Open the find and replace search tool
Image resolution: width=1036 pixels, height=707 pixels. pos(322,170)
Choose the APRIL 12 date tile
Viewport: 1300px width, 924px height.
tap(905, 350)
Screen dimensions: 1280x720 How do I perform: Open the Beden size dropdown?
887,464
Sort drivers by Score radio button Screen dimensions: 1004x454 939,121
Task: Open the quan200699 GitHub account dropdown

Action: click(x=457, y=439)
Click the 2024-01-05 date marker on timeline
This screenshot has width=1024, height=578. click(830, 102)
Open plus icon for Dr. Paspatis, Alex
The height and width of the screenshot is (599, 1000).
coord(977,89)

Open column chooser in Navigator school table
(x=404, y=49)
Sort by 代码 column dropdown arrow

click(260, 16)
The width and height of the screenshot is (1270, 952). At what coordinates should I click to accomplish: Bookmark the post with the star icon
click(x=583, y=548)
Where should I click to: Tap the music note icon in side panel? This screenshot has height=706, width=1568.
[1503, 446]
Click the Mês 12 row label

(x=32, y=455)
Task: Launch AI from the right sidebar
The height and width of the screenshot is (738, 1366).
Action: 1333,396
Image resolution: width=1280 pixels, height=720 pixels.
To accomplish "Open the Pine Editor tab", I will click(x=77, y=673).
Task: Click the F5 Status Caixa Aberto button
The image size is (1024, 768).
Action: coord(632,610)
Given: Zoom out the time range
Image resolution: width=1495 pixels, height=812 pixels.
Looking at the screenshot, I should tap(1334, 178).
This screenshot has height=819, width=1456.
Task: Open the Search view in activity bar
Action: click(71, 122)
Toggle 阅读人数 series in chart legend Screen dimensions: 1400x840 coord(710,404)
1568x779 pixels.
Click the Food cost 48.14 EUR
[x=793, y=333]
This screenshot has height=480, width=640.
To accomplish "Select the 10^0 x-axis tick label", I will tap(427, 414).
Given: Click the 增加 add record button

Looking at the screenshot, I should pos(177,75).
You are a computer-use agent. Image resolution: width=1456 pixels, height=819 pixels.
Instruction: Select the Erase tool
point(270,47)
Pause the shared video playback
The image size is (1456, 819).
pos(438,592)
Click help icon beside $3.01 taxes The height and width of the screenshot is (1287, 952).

* Your instructions *
Can you recast everything in the listing from the line containing "Sort drivers by" down to the line containing "coord(977,89)" as a JSON list of strings, one per line, leaving out blank lines?

* Exercise output *
[
  "Sort drivers by Score radio button Screen dimensions: 1004x454 939,121",
  "Task: Open the quan200699 GitHub account dropdown",
  "Action: click(x=457, y=439)",
  "Click the 2024-01-05 date marker on timeline",
  "This screenshot has width=1024, height=578. click(830, 102)",
  "Open plus icon for Dr. Paspatis, Alex",
  "The height and width of the screenshot is (599, 1000).",
  "coord(977,89)"
]